The James Webb Space Telescope (Webb) has cracked the case of the inflated exoplanet WASP-107 b, solving a long-standing mystery in exoplanet science.
This “warm Neptune” – a gas giant smaller and cooler than Neptune – has puzzled astronomers with its surprisingly large size for its relatively low mass.
Image: NASA, ESA, CSA, Ralf Crawford (STScI) Science: L. Welbanks (ASU) and the JWST MANATEE Team.
The Puffy Planet Problem
WASP-107 b boasts a radius exceeding three-quarters that of Jupiter, but holds less than one-tenth Jupiter’s mass, making it one of the least dense planets discovered. Many large, gassy exoplanets exist, but most are scorching hot and harbor substantial mass, easier to explain from a formation standpoint. WASP-107 b defied this trend. Astronomers struggled to reconcile the giant planet’s size with the cooler temperatures they expected based on its feeble mass. The prevailing theory suggested a small, rocky core surrounded by a massive, puffy atmosphere – a difficult scenario to explain given the limitations of core growth during planetary formation.
Webb Unveils a Hot and Energetic Interior
Combining Webb’s observations with previous data from Hubble, researchers made two key findings. First, they discovered surprisingly low levels of methane (CH4) in the exoplanet’s atmosphere. Normally, hot planets destroy methane molecules, and the lack of methane abundance pointed towards a significantly hotter interior than previously thought. This revelation challenged the entire theoretical framework for WASP-107 b.
Secondly, the data hinted at a much more massive core for WASP-107 b. Theorists suggest that this unexpected heat originates from tidal heating. WASP-107 b’s elliptical orbit subjects it to fluctuating gravitational forces as it circles its star, causing the planet to stretch and compress rhythmically. This relentless cosmic tug-of-war injects heat into the planet’s interior. Tidal heating, previously considered a possibility, gained credence with Webb’s data.
A New Model for Puffy Exoplanets
The scorching internal temperature explains WASP-107 b’s puffiness without resorting to exotic formation theories. Imagine a giant balloon filled with hot air – the ballooned appearance of WASP-107 b is likely a consequence of its inflated internal temperature. This newfound understanding can be applied to dozens of similar low-density exoplanets, potentially resolving a longstanding enigma in exoplanet research. By demonstrating that tidal heating can inflate a cooler exoplanet, Webb has broadened our perspective on how these gas giants can evolve.
Webb’s Spectroscopic Prowess
Webb’s extraordinary sensitivity to light passing through exoplanet atmospheres proved to be the game-changer. By analyzing the minuscule absorption patterns in starlight filtering through WASP-107 b’s atmosphere, scientists were able to identify the presence of various molecules, including water vapor, carbon dioxide, and ammonia. The surprisingly low abundance of methane was the key that unlocked the secret to the planet’s inflated state. Prior telescopes lacked the resolution to perform such detailed atmospheric analysis on distant exoplanets.
A Denser Core: A More Plausible Formation Story
The spectral analysis also provided clues about the size of the core. The scarcity of methane indicated vigorous mixing between the hot interior and cooler upper atmosphere. When combined with the knowledge of the total internal energy, scientists were able to estimate the ratio of light elements (hydrogen and helium) to heavier elements (carbon, nitrogen, etc.) within the planet.
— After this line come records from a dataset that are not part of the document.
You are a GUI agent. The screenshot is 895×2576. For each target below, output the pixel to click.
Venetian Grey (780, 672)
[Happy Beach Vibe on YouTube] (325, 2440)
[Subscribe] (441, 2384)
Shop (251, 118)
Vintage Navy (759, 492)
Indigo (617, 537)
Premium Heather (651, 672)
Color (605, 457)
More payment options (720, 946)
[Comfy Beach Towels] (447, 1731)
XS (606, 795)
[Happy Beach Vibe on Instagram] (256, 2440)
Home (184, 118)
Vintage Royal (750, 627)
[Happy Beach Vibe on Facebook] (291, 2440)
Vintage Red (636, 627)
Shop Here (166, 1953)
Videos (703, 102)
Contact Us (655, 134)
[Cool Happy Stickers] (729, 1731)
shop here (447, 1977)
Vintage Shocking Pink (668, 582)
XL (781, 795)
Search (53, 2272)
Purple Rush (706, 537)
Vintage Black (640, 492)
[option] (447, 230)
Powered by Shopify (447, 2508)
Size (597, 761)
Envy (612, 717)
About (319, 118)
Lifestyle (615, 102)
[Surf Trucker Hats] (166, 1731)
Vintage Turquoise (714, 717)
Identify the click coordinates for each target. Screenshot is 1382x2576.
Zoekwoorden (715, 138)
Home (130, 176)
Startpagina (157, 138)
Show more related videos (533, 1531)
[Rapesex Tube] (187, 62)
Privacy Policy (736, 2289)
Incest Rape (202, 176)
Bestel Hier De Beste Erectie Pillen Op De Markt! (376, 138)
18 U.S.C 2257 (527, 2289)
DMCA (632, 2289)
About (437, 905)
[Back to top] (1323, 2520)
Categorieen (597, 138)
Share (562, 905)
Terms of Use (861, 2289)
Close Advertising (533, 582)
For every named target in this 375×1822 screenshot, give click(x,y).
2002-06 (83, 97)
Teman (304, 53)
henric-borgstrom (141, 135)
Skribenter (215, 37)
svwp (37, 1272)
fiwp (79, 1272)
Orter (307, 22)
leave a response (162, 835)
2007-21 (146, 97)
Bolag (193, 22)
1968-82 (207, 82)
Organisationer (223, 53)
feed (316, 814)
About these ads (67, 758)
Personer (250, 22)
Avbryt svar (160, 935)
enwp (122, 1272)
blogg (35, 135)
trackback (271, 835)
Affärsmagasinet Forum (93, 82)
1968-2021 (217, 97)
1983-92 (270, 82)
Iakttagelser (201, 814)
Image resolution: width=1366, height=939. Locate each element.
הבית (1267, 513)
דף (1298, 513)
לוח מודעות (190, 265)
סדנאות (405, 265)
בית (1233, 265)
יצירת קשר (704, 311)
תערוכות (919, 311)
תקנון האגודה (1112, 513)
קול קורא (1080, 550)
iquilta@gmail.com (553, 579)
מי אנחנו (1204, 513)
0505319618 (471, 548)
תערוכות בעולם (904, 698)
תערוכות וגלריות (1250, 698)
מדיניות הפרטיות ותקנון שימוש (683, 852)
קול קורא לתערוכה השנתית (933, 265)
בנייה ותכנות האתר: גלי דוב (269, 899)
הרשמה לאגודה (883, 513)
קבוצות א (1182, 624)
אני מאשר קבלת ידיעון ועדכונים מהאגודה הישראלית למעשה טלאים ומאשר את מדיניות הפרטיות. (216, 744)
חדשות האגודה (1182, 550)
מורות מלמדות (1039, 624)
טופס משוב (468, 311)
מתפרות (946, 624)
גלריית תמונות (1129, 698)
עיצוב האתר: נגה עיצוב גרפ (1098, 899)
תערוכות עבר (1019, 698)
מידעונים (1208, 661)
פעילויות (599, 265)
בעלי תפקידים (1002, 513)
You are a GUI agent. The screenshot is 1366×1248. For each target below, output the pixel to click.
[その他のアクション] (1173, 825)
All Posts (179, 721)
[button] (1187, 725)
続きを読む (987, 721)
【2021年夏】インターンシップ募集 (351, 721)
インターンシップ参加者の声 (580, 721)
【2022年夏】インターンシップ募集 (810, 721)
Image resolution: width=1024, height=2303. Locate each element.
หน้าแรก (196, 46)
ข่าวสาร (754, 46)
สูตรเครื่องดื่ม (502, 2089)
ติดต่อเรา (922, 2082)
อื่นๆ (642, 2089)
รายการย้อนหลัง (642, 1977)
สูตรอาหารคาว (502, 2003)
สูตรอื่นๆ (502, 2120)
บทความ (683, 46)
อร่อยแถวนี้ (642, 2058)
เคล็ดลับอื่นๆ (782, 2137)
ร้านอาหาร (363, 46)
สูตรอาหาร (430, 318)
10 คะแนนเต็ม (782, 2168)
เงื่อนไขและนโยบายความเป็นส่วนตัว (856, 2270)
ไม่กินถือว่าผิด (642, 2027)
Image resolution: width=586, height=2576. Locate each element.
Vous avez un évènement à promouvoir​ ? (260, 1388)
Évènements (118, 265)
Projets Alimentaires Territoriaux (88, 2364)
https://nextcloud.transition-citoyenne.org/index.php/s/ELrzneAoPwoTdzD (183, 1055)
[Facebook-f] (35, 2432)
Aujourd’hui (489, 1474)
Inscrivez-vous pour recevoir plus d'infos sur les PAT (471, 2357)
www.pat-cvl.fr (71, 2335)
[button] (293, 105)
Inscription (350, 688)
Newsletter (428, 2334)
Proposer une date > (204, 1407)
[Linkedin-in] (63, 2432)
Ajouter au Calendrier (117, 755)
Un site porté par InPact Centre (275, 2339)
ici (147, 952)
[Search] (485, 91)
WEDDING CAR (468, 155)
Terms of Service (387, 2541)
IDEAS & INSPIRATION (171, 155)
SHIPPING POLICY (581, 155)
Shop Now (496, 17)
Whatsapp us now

This calculation yielded a core mass at least twice what was previously assumed. A heftier core aligns better with current theories of planet formation, making WASP-107 b’s story more plausible. Previously, the small core hypothesis didn’t fit neatly with established models of planetary development.
Webb: A Stepping Stone to Further Discoveries
The Webb telescope’s scrutiny of WASP-107 b is a testament to its remarkable capabilities. This discovery revolutionizes our understanding of inflated exoplanets and paves the way for the investigation of numerous similar celestial bodies. With Webb as our guide, we embark on a journey of exoplanetary exploration, unveiling the secrets held within these distant and intriguing worlds. Webb’s ability to peer into exoplanet atmospheres ushers in a new era of discovery, promising to rewrite our textbooks on planetary formation and evolution. This is just the beginning of a thrilling adventure into the cosmos, fueled by the unprecedented power of the James Webb Space Telescope.